**What is asked**
Copy out the lines below word for word, from the first line through the line that contains "Action: click(915, 74)", including that line, and nothing else.

========

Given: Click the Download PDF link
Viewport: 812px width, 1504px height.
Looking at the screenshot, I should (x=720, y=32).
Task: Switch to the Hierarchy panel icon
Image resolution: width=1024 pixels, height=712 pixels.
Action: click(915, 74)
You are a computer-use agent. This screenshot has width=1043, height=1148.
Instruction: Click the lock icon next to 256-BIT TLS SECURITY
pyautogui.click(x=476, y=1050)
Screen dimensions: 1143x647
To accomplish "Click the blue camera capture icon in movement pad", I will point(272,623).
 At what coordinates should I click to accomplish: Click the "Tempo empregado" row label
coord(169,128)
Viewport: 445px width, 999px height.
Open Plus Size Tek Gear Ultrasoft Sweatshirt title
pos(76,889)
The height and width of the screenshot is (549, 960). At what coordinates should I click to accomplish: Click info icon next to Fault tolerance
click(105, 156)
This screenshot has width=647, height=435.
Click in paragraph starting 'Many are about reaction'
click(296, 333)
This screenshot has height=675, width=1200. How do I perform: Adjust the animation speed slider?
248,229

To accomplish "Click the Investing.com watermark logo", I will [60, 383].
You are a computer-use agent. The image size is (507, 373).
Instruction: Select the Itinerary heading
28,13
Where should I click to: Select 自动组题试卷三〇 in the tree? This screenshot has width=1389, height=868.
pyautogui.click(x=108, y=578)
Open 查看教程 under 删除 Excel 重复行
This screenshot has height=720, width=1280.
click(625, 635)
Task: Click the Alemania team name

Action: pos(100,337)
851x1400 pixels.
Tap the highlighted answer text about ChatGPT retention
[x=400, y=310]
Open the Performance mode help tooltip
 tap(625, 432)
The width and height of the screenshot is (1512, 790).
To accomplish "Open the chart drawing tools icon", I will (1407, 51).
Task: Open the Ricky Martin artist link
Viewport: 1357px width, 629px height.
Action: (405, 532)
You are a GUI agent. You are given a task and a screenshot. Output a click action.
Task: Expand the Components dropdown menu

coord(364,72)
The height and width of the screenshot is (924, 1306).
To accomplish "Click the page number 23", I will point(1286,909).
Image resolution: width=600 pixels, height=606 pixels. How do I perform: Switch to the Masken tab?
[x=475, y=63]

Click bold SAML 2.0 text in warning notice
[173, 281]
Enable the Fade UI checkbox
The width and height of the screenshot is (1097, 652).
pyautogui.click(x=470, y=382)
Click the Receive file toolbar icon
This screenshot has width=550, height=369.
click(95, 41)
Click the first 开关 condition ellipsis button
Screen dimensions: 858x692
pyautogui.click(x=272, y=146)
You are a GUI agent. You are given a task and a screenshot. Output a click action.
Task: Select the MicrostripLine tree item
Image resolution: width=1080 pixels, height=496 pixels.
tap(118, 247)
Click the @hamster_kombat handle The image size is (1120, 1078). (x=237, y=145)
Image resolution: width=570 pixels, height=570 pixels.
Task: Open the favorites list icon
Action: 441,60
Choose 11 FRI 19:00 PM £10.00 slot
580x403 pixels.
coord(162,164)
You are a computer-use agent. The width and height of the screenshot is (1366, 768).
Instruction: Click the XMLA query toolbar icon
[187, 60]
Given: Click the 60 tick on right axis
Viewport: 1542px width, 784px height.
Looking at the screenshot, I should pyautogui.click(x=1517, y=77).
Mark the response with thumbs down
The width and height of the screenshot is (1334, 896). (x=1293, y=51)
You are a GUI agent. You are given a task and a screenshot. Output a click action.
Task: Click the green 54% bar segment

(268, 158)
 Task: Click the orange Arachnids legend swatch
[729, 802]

========

**Exercise solution**
Given: Click the Download PDF link
Viewport: 812px width, 1504px height.
Looking at the screenshot, I should (x=720, y=32).
Task: Switch to the Hierarchy panel icon
Image resolution: width=1024 pixels, height=712 pixels.
Action: click(915, 74)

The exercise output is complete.